TASK INSTRUCTIONS
Look through the entries below and return all lines including the word "Given".

RECORDS FOR THIS TASK
────────────────────

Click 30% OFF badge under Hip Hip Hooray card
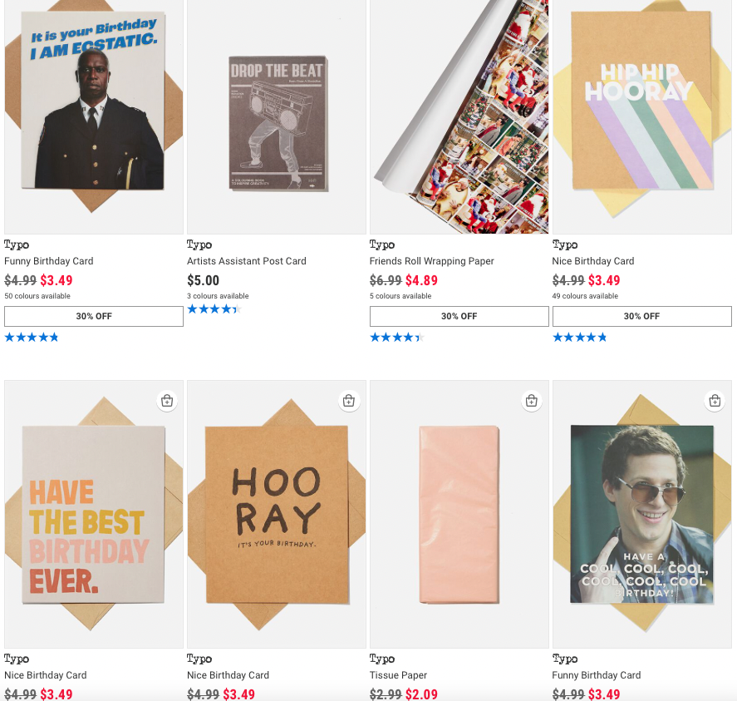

────────────────────

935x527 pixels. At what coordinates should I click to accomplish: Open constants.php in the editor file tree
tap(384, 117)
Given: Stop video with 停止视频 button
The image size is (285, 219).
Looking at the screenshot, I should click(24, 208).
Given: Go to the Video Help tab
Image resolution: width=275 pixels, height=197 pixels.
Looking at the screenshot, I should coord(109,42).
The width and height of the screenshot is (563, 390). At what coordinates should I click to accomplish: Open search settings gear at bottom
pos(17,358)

────────────────────

RESULT OF THE TASK
Given: Stop video with 停止视频 button
Given: Go to the Video Help tab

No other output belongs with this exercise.